-- START --
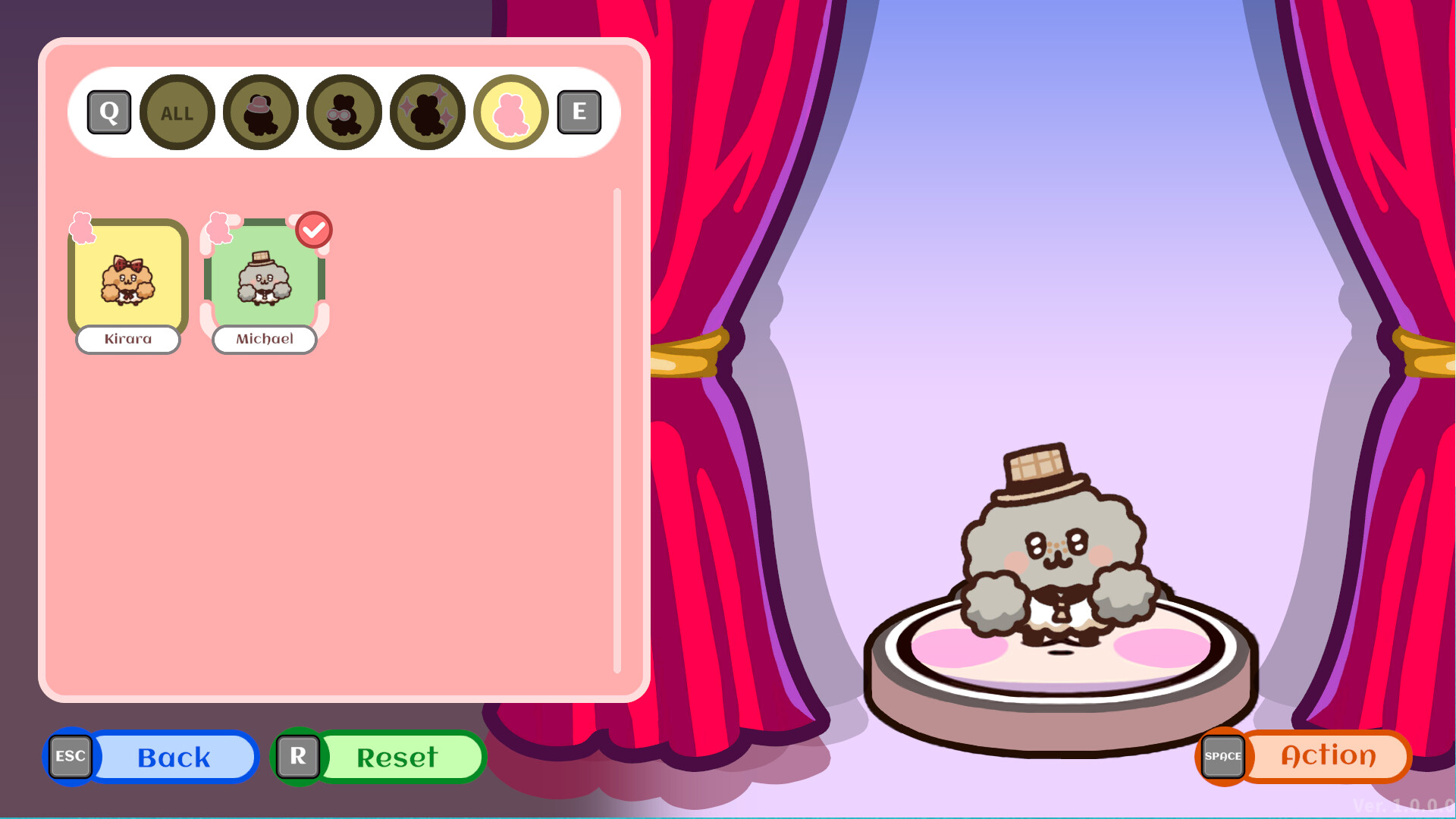The height and width of the screenshot is (819, 1456).
Task: Select Kirara as the active character
Action: [x=127, y=282]
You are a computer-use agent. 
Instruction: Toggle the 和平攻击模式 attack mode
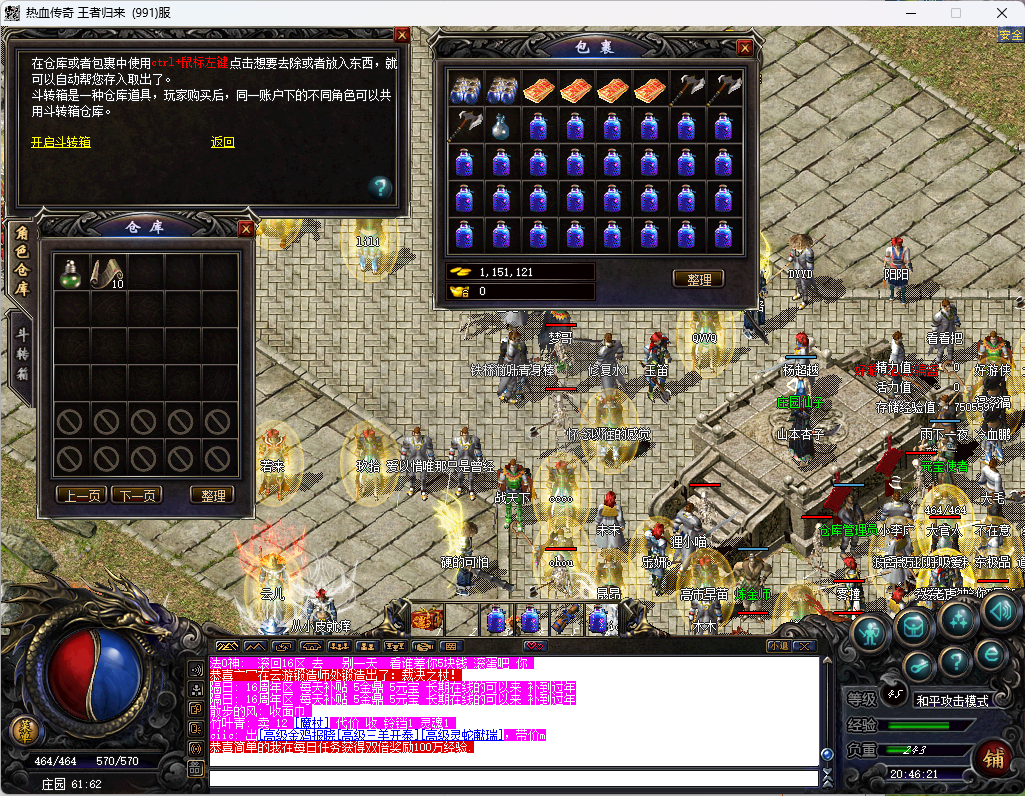coord(951,700)
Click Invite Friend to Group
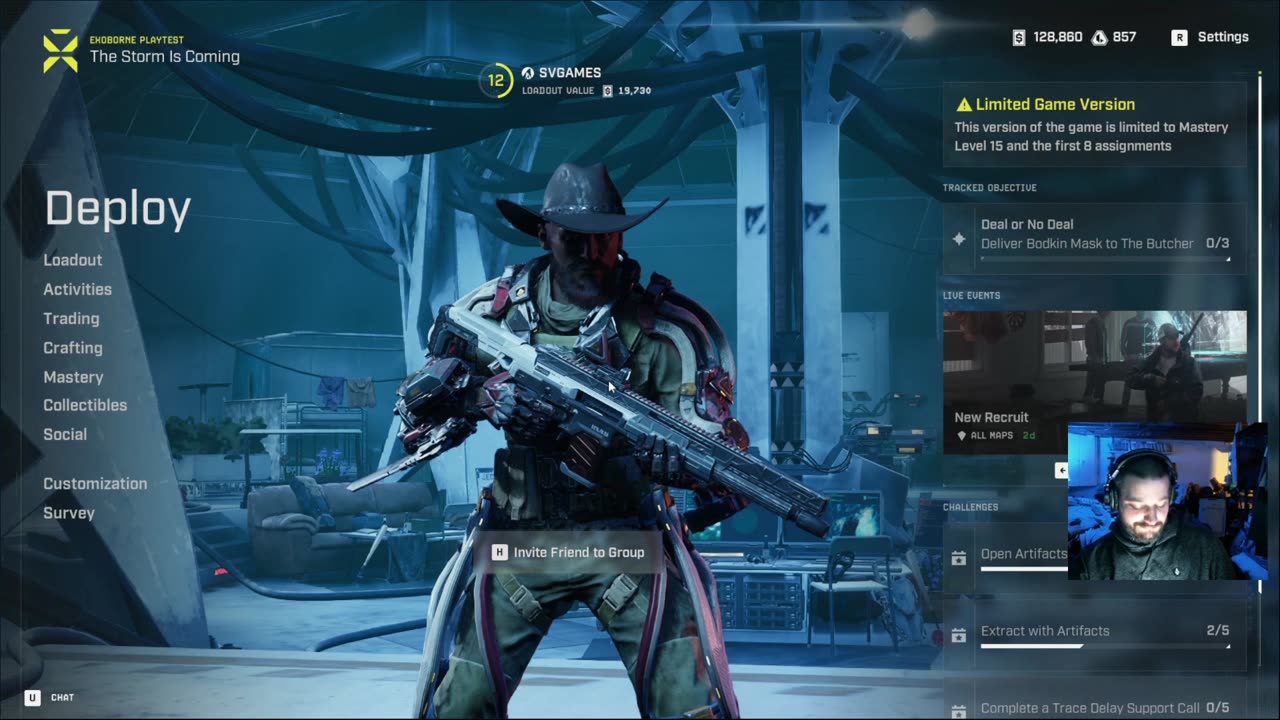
-- END --
__Task prompt__.
Write out every line of the material above word for word, leaving out the pictures.

__Task response__.
The height and width of the screenshot is (819, 1456).
Task: Select Kirara as the active character
Action: [x=127, y=282]
You are a computer-use agent. 
Instruction: Toggle the 和平攻击模式 attack mode
coord(951,700)
Click Invite Friend to Group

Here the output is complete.